[[ Supplied information open ]]

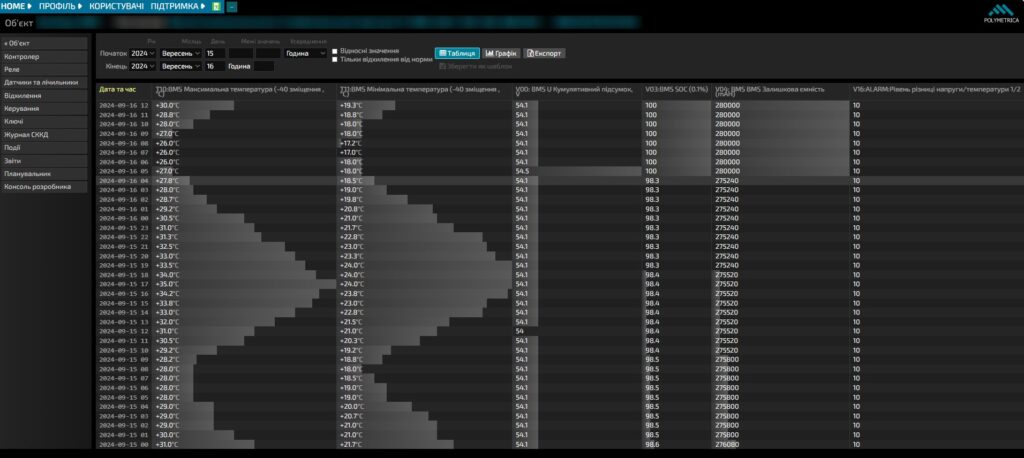Expand the Година grouping dropdown
Viewport: 1024px width, 458px height.
306,54
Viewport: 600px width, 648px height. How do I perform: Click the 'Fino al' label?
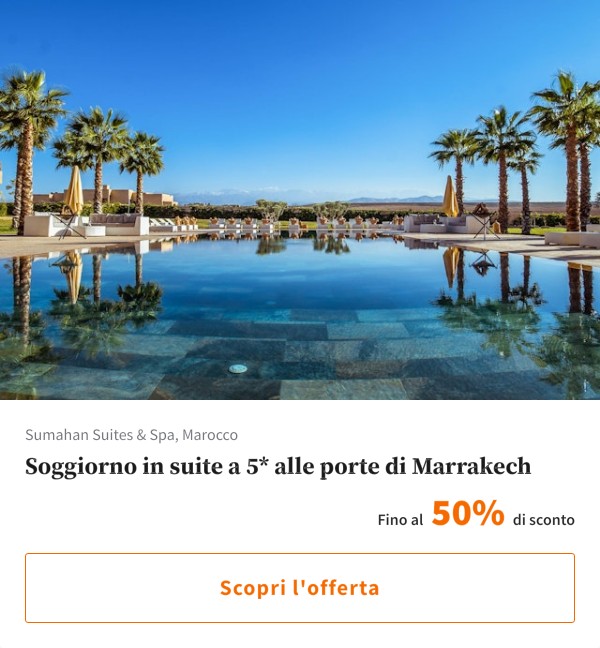400,520
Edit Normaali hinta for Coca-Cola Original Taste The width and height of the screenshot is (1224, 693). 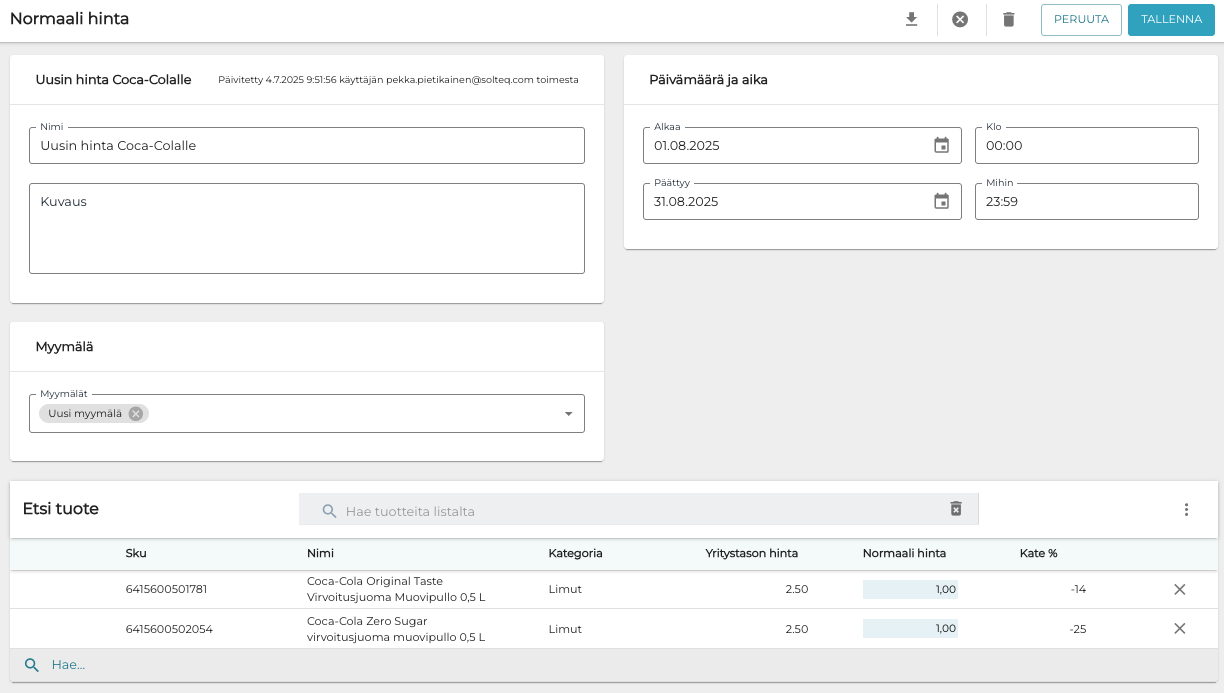[910, 590]
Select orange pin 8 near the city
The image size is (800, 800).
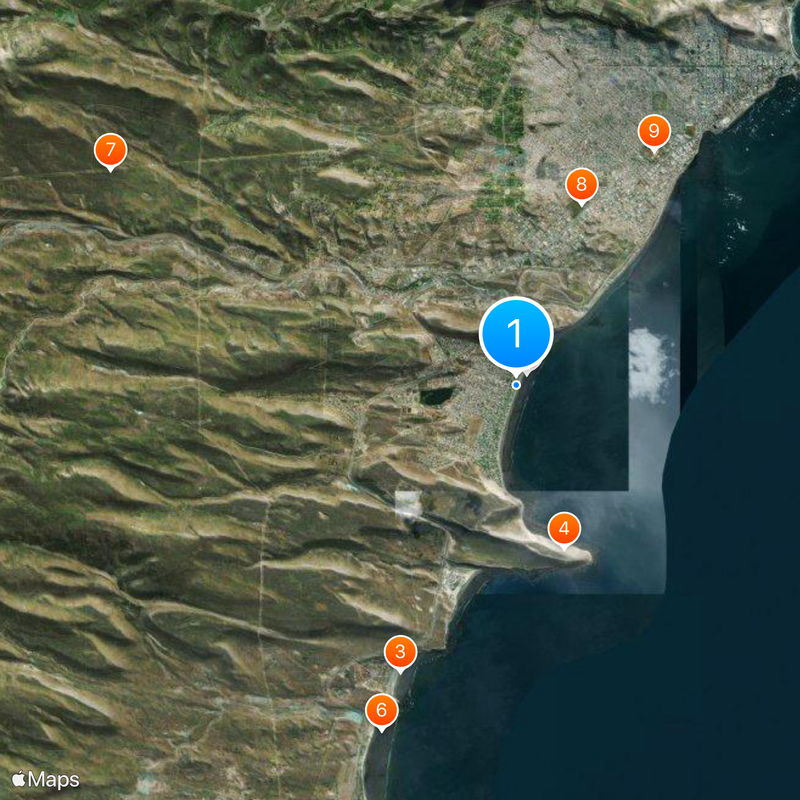tap(581, 183)
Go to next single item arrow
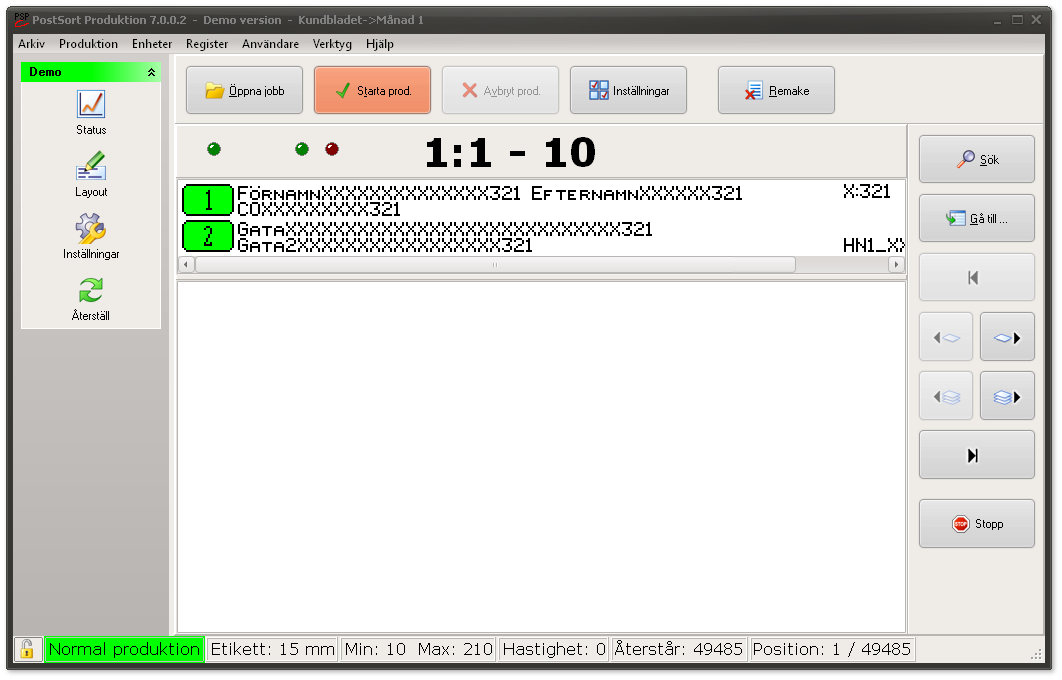 [x=1006, y=338]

[[ Supplied information closed ]]

_Task goal_
Pictures aside, set down the lines from the one containing "Select orange pin 8 near the city" through the end of the records above, exactly and only those.

_Task response_
Select orange pin 8 near the city
The image size is (800, 800).
tap(581, 183)
Go to next single item arrow
 [x=1006, y=338]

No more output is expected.